“Italy, and the spring and first love all together should suffice to make the gloomiest person happy.” –Bertrand Russell
After Florence we head south to its rival city Siena another UNESCO World Heritage Site. Before entering this classic medieval city of brick and hill town in Tuscany we made a full stop outside its city walls for a full view of its awe and splendor. It’s like being in the movie really and you know you are not looking at the whole town with a castle of a theme park but people really settled there in 4 century AD
We had lunch in one of the local restaurant in the city (pizza and pasta of course) and we walked around. The walls and gates enclose a city center that is composed of narrow, winding streets and old buildings and arrived at The Siena Cathedral (Duomo). As per our local tour guide, Siena wanted to have one of the biggest cathedrals in Europe. They started to build it in 12th century but they had to stop in 1348 due to plague. Although at present the Duomo is only a small part of what it was intended to be but it’s as beautiful and one of the great examples of Italian Romanesque-Gothic architecture.

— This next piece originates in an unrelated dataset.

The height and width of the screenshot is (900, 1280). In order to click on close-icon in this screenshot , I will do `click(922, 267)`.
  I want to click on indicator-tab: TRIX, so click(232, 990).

Private cars have limited access inside the city walls, both because of the restricted amount of space and the complex street layout this allows drivers to leave their cars at the gates of the city while they enjoy themselves in the center where our tour ended. Dominated by a large shell-shaped square called the Piazza del Campo, which is the focus of Siena’s civic life. Known worldwide for the famous Palio run or horse race run around the piazza twice every summer. (To be able to relate to this race, watch Quantum of Solace.)
Siena’s original character remains unspoiled and remains essentially a medieval town as far as I’m concerned. It is the mother of all medieval towns I have ever stepped into with a provincial sophistication ambiance that comes from its long history. It meant to escape damage during World War II and survive as a provincial town of great beauty and charm for all tourist to see.